Dr. Michael Gazzaniga is credited with being one of the researchers to discover, through a series of studies, that the brain’s functions are divided between its right and left hemispheres.
Gazzaniga has a new book, “Who’s In Charge? Free Will and the Science of the Brain” that comes out this month. And timed to its publication, and a recent talk Gazzaniga did at a conference sponsored by the Edge Foundation, The New York Times did a profile of him last week. It had the headline “Decoding the Brain’s Cacophony.”
Now a professor of psychology at the University of California, Santa Barbara, Gazzaniga is raising questions about neuroscience and how it its being used in court.
At the conference, he said that science regarding the brain “will eventually begin to influence how the public views justice and responsibility,” according to The Times.
“Scientists now know that the brain runs largely on autopiot; it acts first and asks questions later, often explaining behavior after the fact,” The Times wrote. “So if much of behavior is automatic, then how responsible are people for their actions?”

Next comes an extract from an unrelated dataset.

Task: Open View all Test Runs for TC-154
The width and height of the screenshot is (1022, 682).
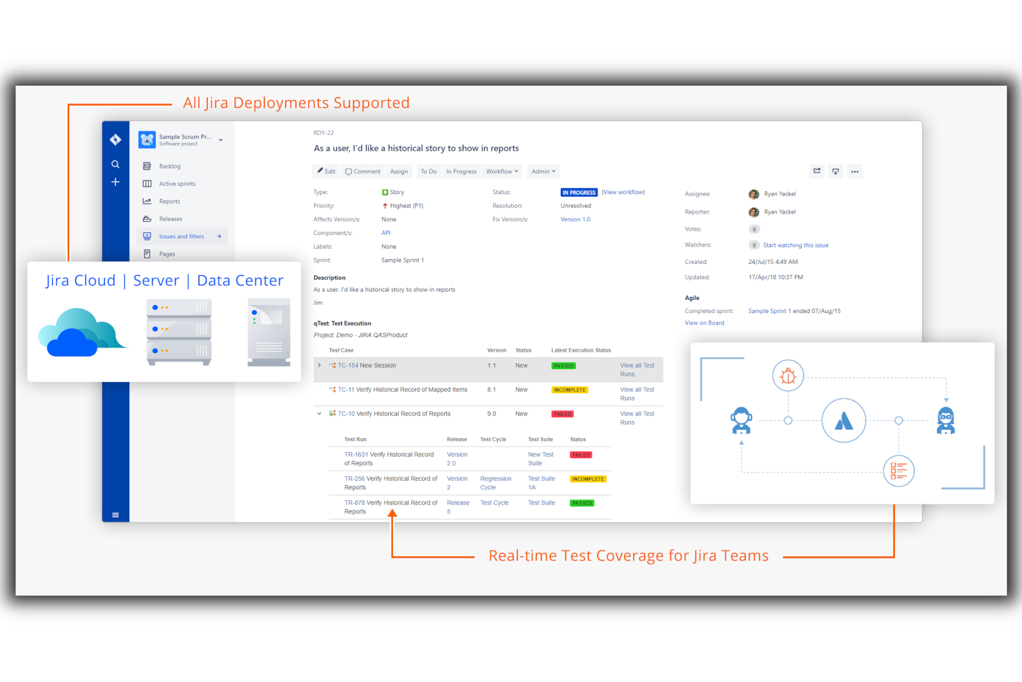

The article goes into depth about the series of studies that Gazzaniga was involved in at a very young age at Caltech. Those experiments indicated that the left side of the brain governs intellectual, logical functions; while the right side was the one that made “visual-spatial” connections.
That was the Eureka moment in a day and age when it was widely believed that “specific brain functions like memory were widely — and uniformly — distributed in the brain, not concentrated in discrete regions,” The Times wrote.
Gazzaniga became the founding director in 2007 of the John D. and Catherine T. MacArthur Foundation’s Law and Neuroscience Project, which monitors applications in the legal system.
“In recent years lawyers have begun to present brain images as evidence, usually to mitigate responsibility for a crime or to test veracity of testimony, as in a polygraph; increasingly, those images have been admitted,” The Times wrote. “And more are coming: In imaging studies, for instance, neuroscientists have identified cortical areas that are highly active when people suppress impulses or other behaviors.”
But brain images only reflect one tiny moment in a brain’s state, not what what was happening before or after, The Times pointed out. And brain images vary from person to person.
These are the kinds of issues that Gazzaniga tackles in his book.